Lavadeira sem filtro na língua é a maior figura da Av. Bandeirantes
Casada aos 17 anos, maltratada pelo ex-marido, ela sempre batalhou como doméstica e lavadeira
Lavadeira das boas é dona Maria Joana. De segunda a domingo, ela trabalha na casinha branca da Avenida Bandeirantes, lugar cheio de inscrições sobre o poder de Deus espalhadas por muros, janelas e paredes.
As roupas no cabide, com cores vivas e outras branquinhas, bem passadas, mostram que ela é caprichosa. Já a paciência... isso não é fácil para Maria Joana Gotardo, de 74 anos.
Não é mulher de meia palavras, nem de repetir a mesma história duas vezes. Por tudo isso, é uma personagem do quarteirão, quase no cruzamento com a Rua 26 de Agosto. Se tiver sorte, você vai passar pela Avenida Bandeirantes e ver a lavadeira com um saco de plástico cobrindo todo o rosto, para limpar a calçada, sem respirar poeira. Por isso, o interesse em conversar com aquela figura.
“Tenho que me cuidar, já tive AVC, sofri infarto há 3 meses e Samu achou que eu estava morta. Também cai da moto e tô com a minha perna prejudicada”, conta mostrando as cicatrizes.
A mulher, que cria dois netos sozinha, trabalhou décadas como doméstica e ainda acorda cedo para atender clientes, que sumiram na pandemia e agora, começam a voltar pagando R$ 25 pela dúzia de roupas. "E uns ainda acham caro", protesta.
Ela diz que “tem fama de louca”. Mas é mesmo do tipo sem filtros e extremamente gentil. Abre as portas, conta coisas da vida, serve água geladinha, mas tem um ponto fraquíssimo. É só falar do ex-marido para a raiva saltar pelos olhos.

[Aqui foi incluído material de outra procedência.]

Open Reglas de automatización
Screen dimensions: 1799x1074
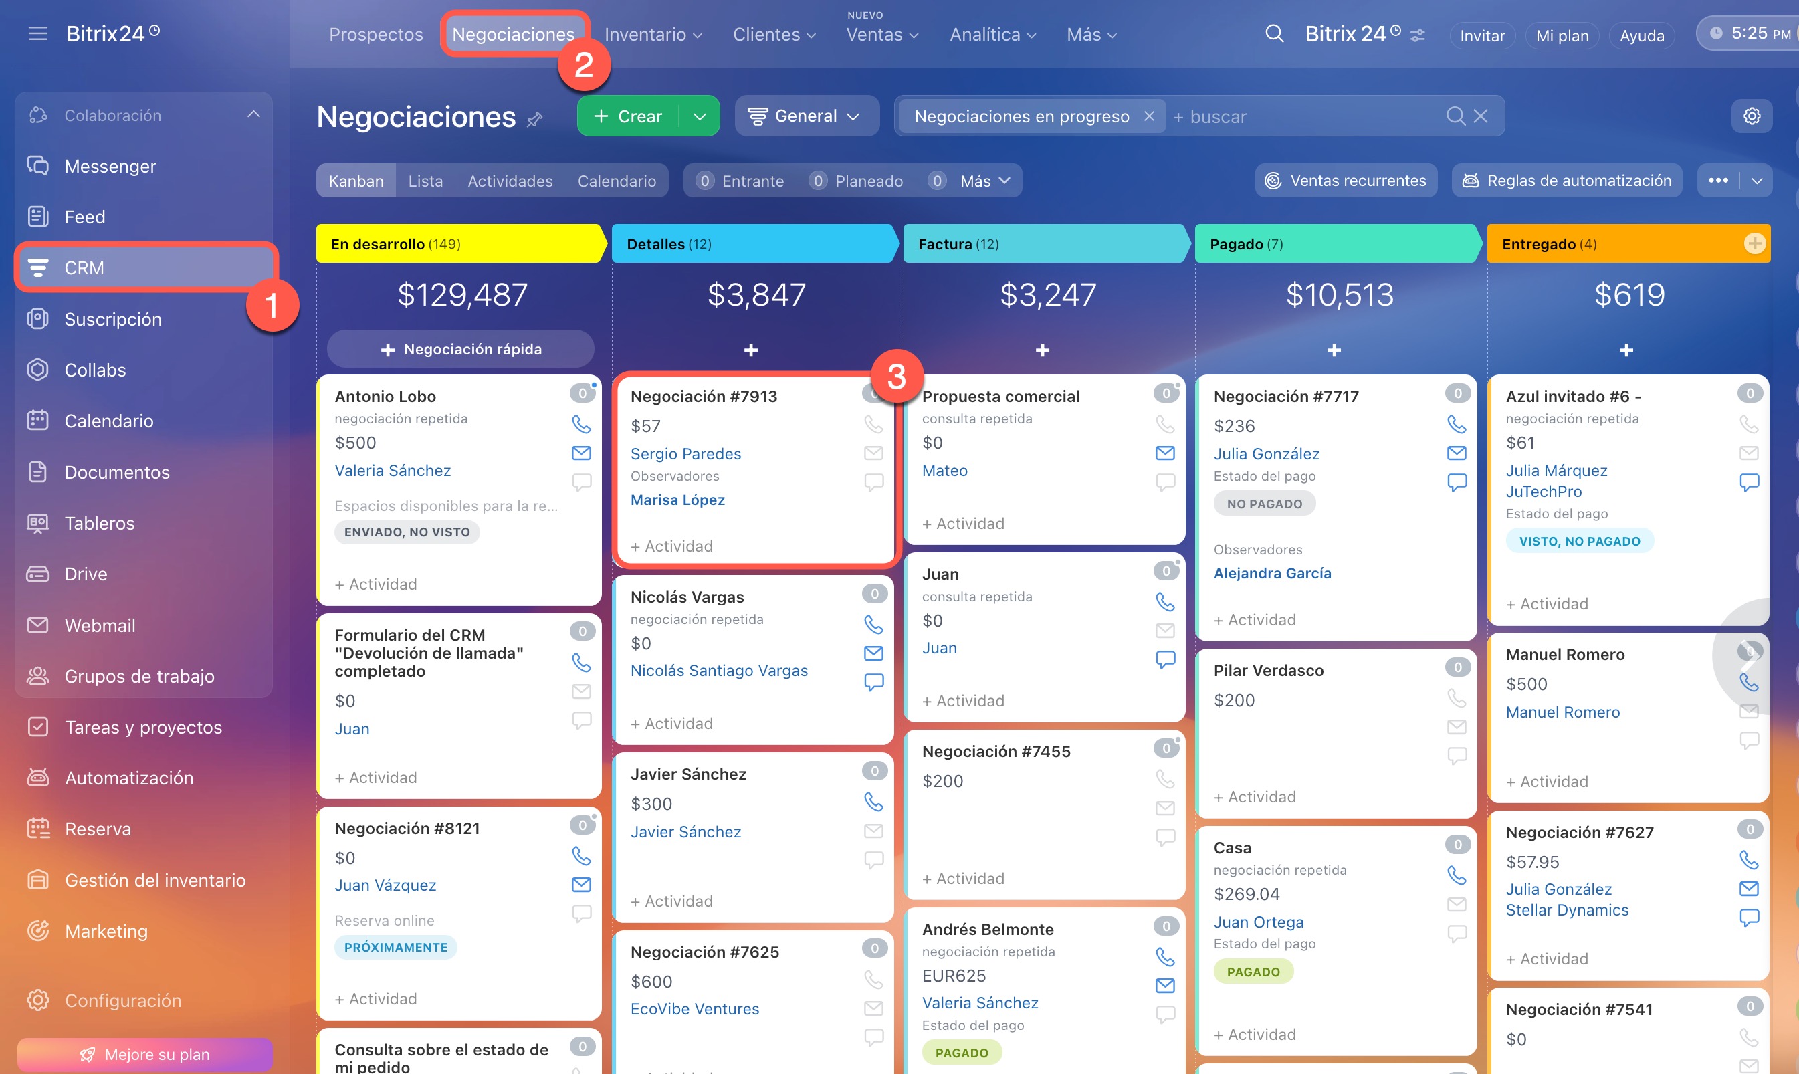click(1566, 180)
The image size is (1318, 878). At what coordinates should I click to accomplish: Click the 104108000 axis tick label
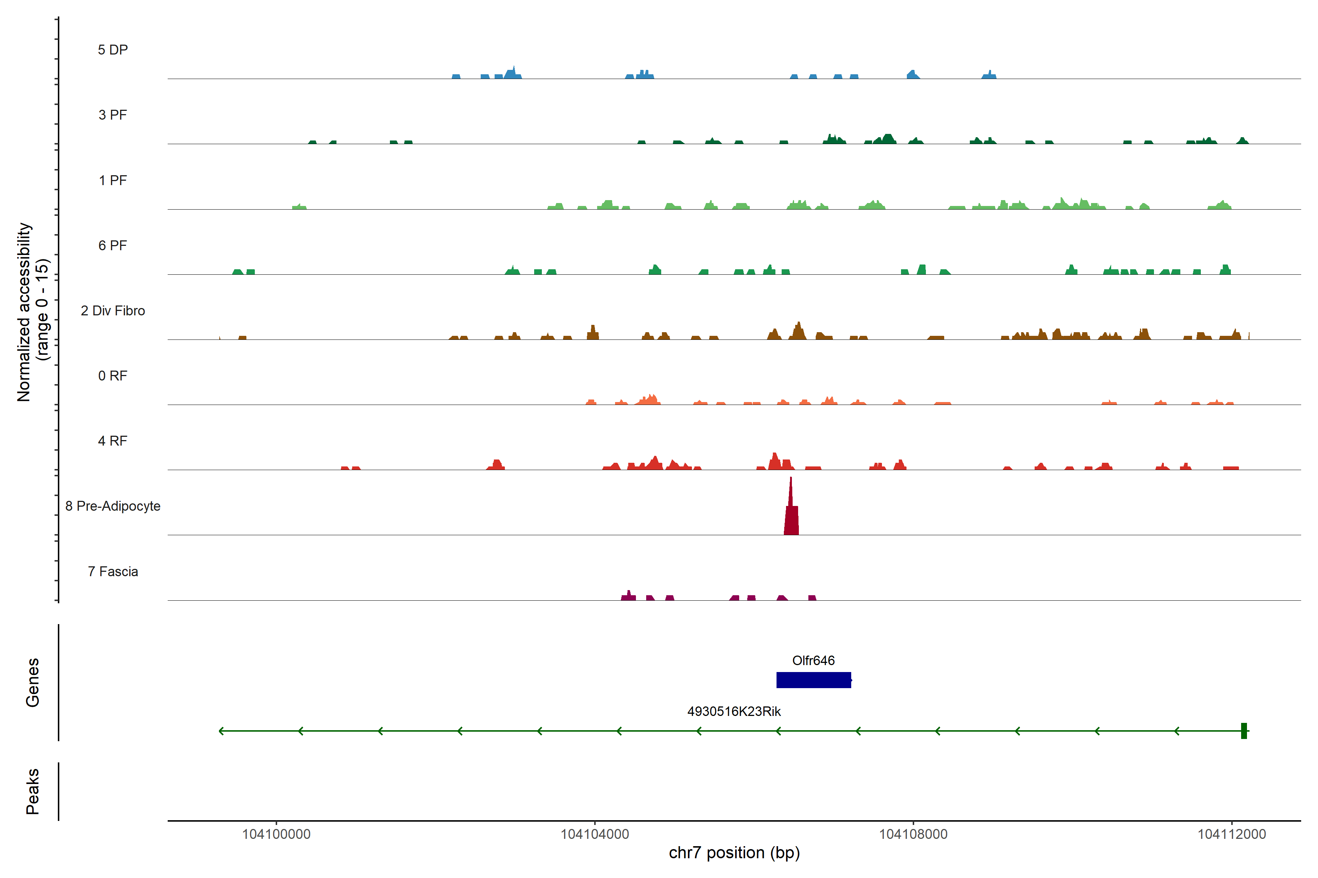coord(913,834)
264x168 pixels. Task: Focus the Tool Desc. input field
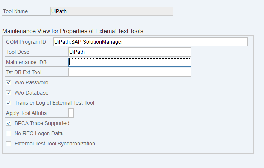129,52
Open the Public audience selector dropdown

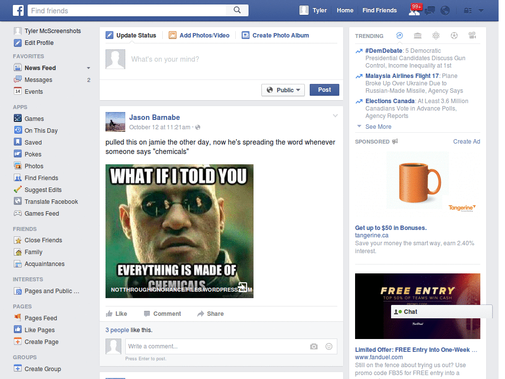[x=283, y=90]
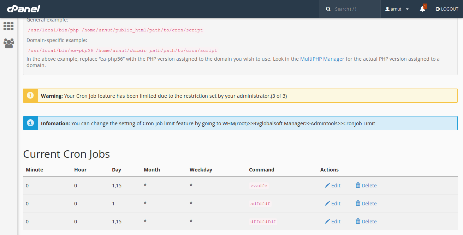Click the pencil icon beside adfdfdf job

point(328,203)
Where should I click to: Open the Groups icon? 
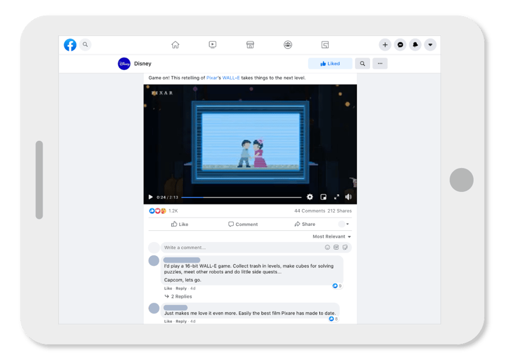(x=287, y=44)
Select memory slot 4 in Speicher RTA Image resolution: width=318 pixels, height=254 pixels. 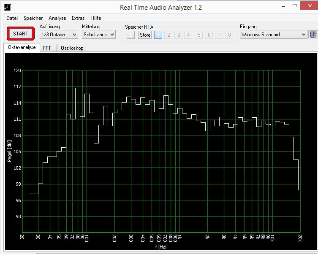(188, 35)

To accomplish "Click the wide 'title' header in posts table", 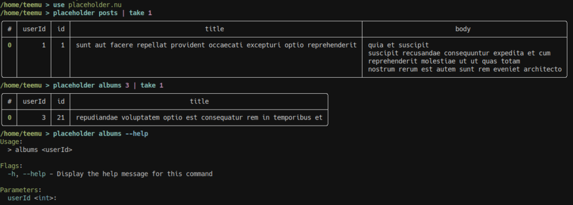I will [214, 29].
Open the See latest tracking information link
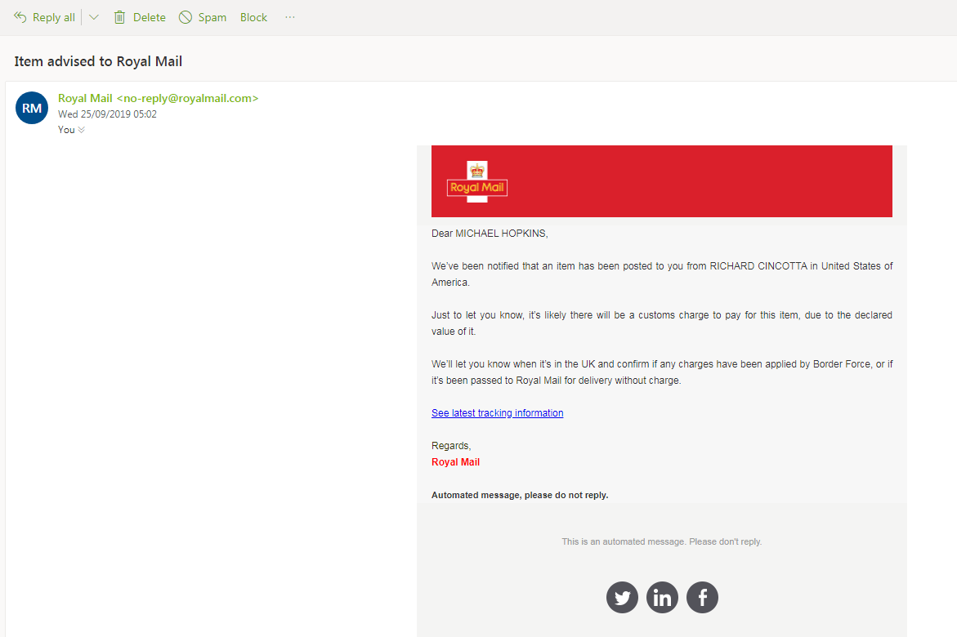This screenshot has width=957, height=637. pyautogui.click(x=497, y=413)
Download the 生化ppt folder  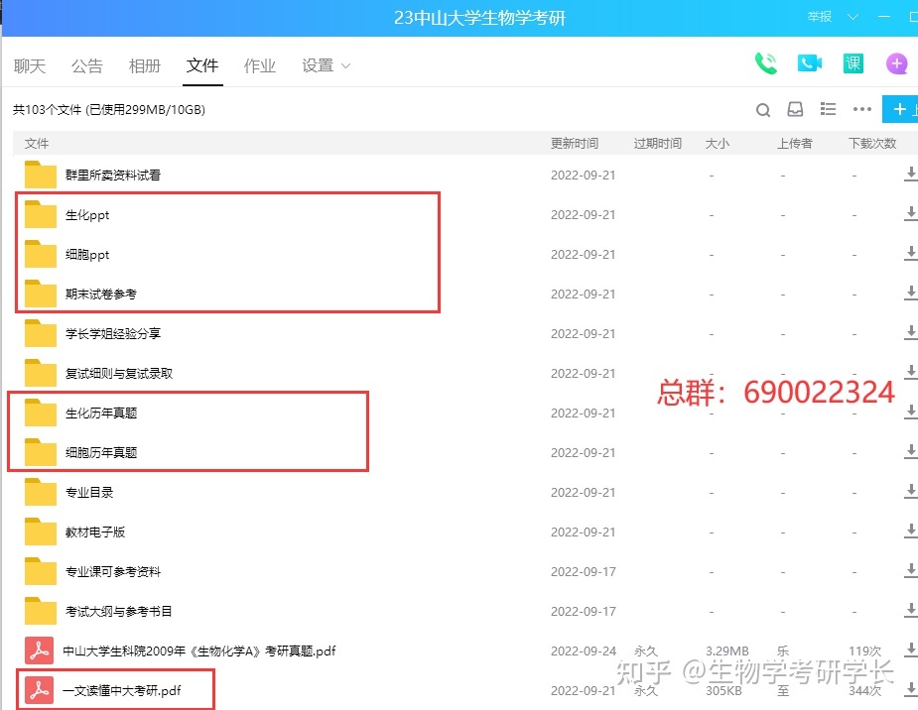pos(910,215)
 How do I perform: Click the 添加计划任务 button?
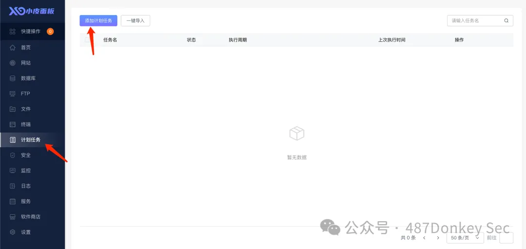tap(98, 20)
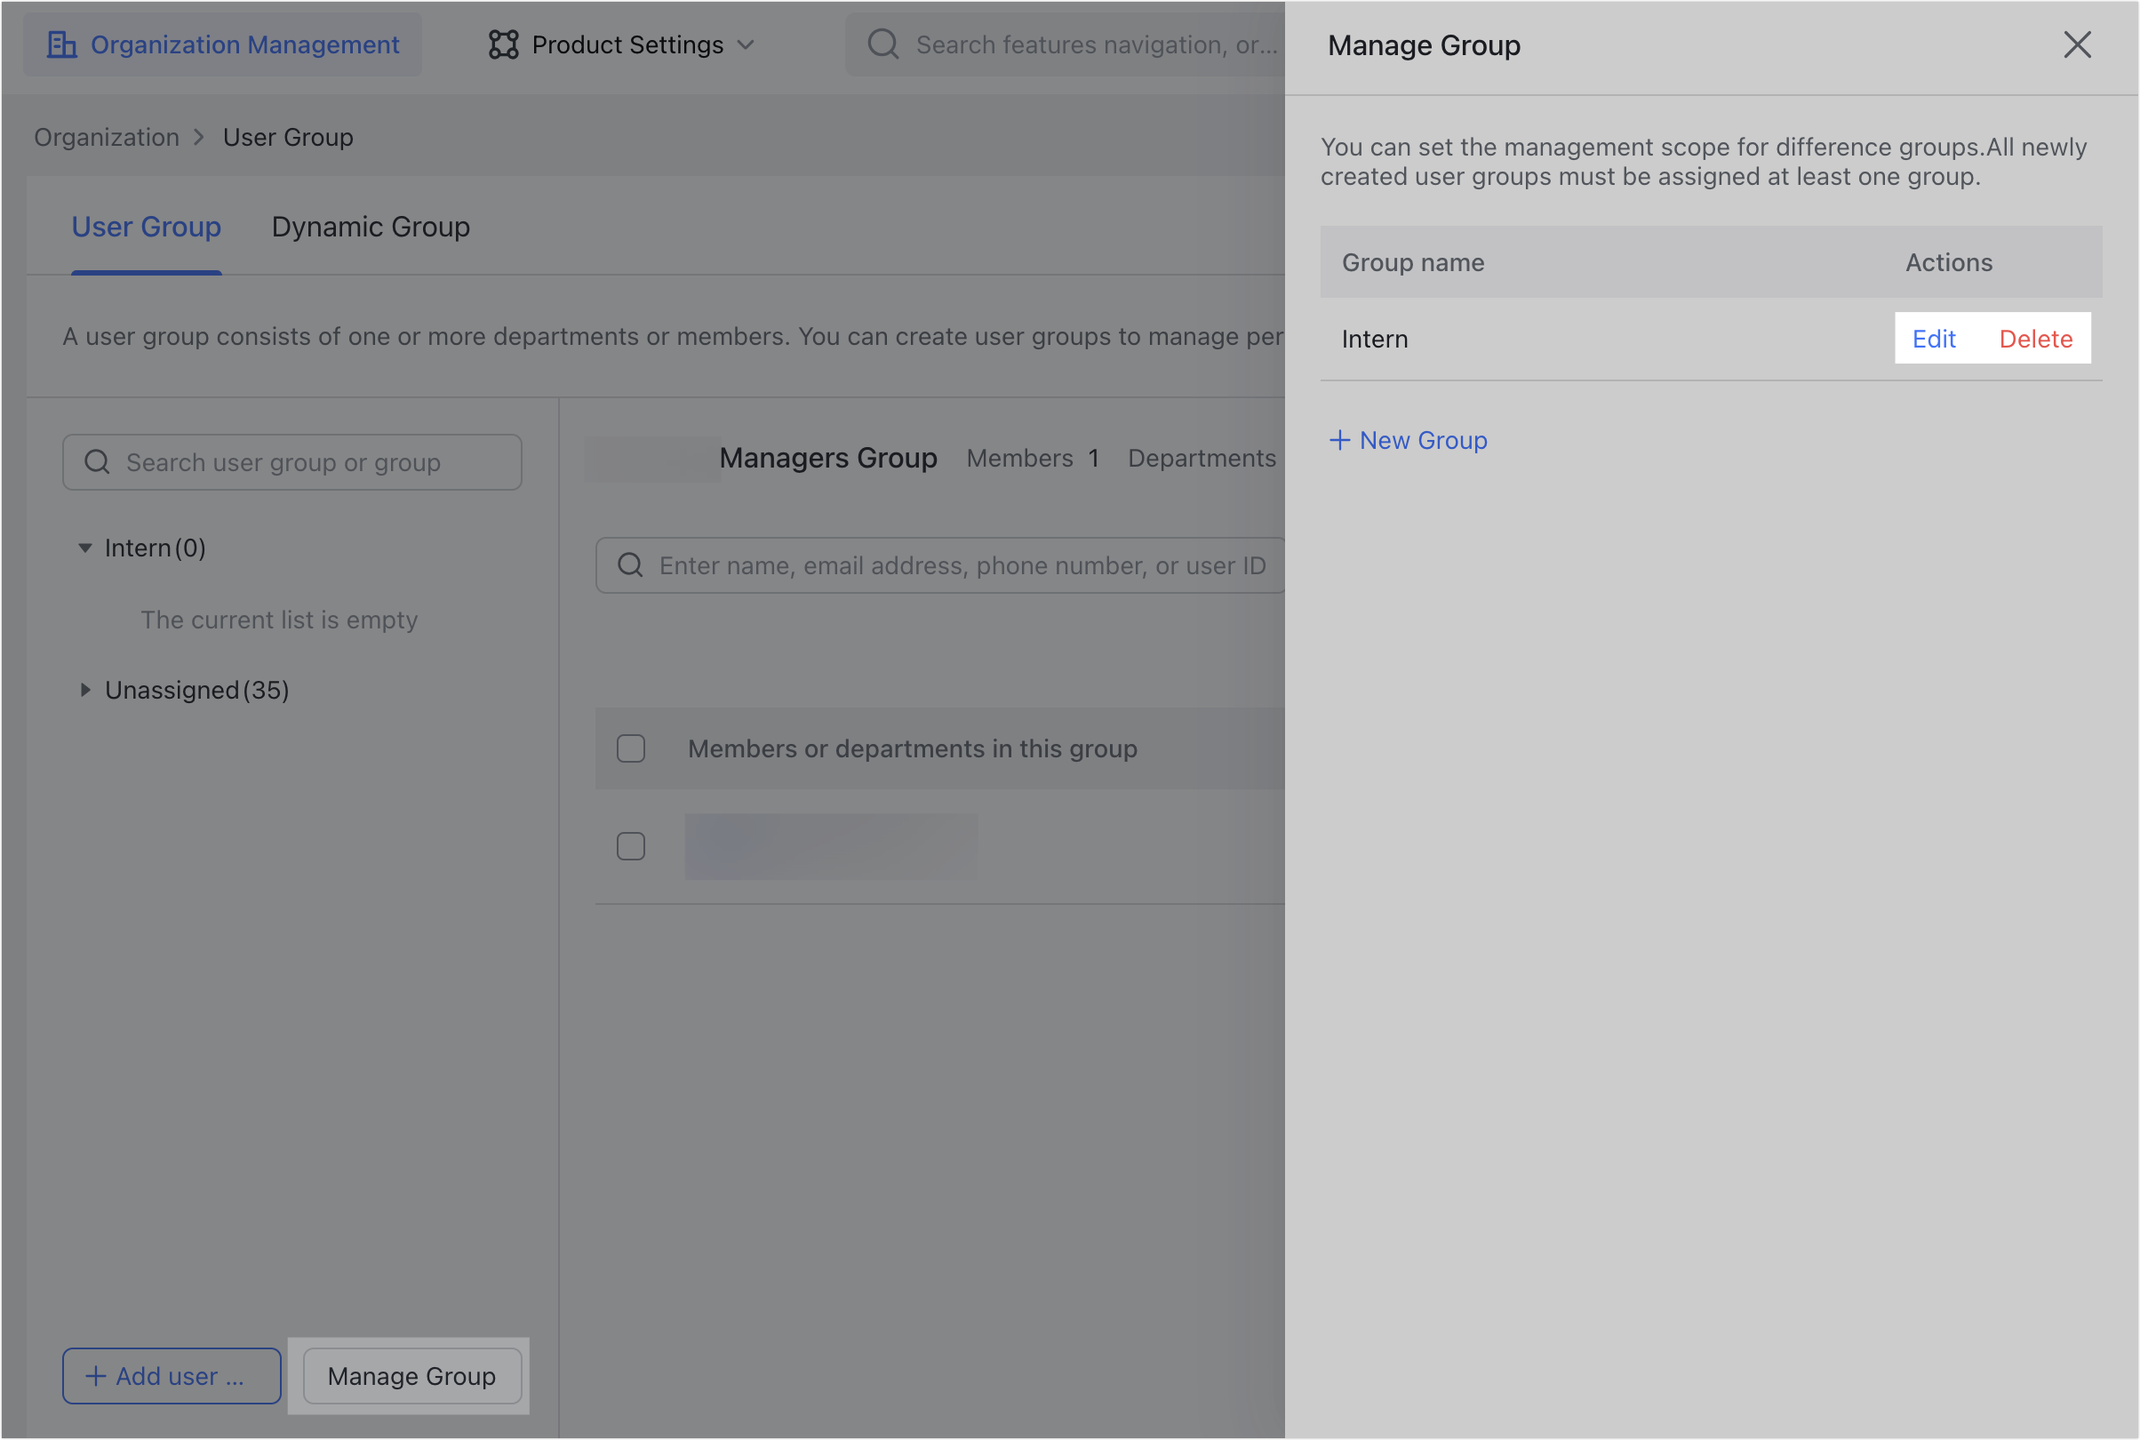
Task: Switch to the Dynamic Group tab
Action: [370, 227]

E vem daí o motivo da bronca do Lado B do Campo Grande News. Durante meses, tentamos falar sobre a mulher do saco na cabeça, que diz só ter um vício na vida: “o cigarro”. Tosse o tempo todo, mas jura que é “porque não pode tomar água gelada”.
Mas por coincidência, é justamente a ex-mulher de um outro personagem que apareceu no portal por indicação de vizinhos.
Por isso, toda vez que alguém aparecia com o crachá de jornalista, ela corria para pegar a matéria impressa, falava alguns desaforos e mandava a reportagem correr. Desta vez, foi diferente. Ao me ajudar a trocar um pneu furado, acabou abrindo o coração.
A revolta surgiu depois da publicação de matéria sobre o tal ex-marido. Na época, a razão da reportagem foi o fato de uma senhora ter emprestado uma casa para o homem viver, já que dizia ser morador de rua.
A história comoveu muita gente, ele começou a arrecadar sacolões e ganhou 8 botijões de gás. Aí pronto, a ira da ex-mulher se voltou contra o jornal. Enquanto sustentava a casa sozinha, o homem já recusava doações de gás, porque não tinha onde colocar.
“Por isso que eu tenho raiva. Ele nunca foi mendigo. Tem família que vive bem, mas fica aí contando essas histórias. Enganou a mulher que emprestou o quartinho para ele”, garante.
A mágoa piorou depois que pessoas começaram a chamá-la de “mendiga”, porque ligaram o nome do ex-marido à ela. “Eu sou trabalhadora. Casei com 17 anos com um homem que nunca me respeitou, que nunca me ajudou. Que olhava pra mim, virava a cara e cuspia. Agora, aparece como santo. Dói ouvir que você é louca ou mendiga por causa dele”, desabafa.
Maria diz que não tem mais vontade de sair ou namorar. Mas no trabalho, resiste firme e forte, apesar do sumiço de alguns clientes. “Eles compraram máquina de lavar”, suspeita. Não sabe dizer quanto ganha por mês, por ser muito variável. Mas não passa necessidade hoje. Na cozinha, mostra as panelas com arroz e macarrão e quando pode, dá uma incrementada.
“Quando tenho dinheiro, como carne, alface. Mas é bem diferente de quando eu morava na roça com os meus pais. Lá, eu tomava até leite de cabra. Agora, é como dá”.
Por fim, Dona Maria faz as pazes com o Lado B e até defende o jornal. "A culpa não é sua, é de gente que vive na mentira, que consegue enganar todo mundo, que gosta de fazer os outros sofrerem", diz.
Nós tentamos falar com o ex-marido de Maria Joana, na casa onde foi feita a matéria em 2020, mas não o encontramos.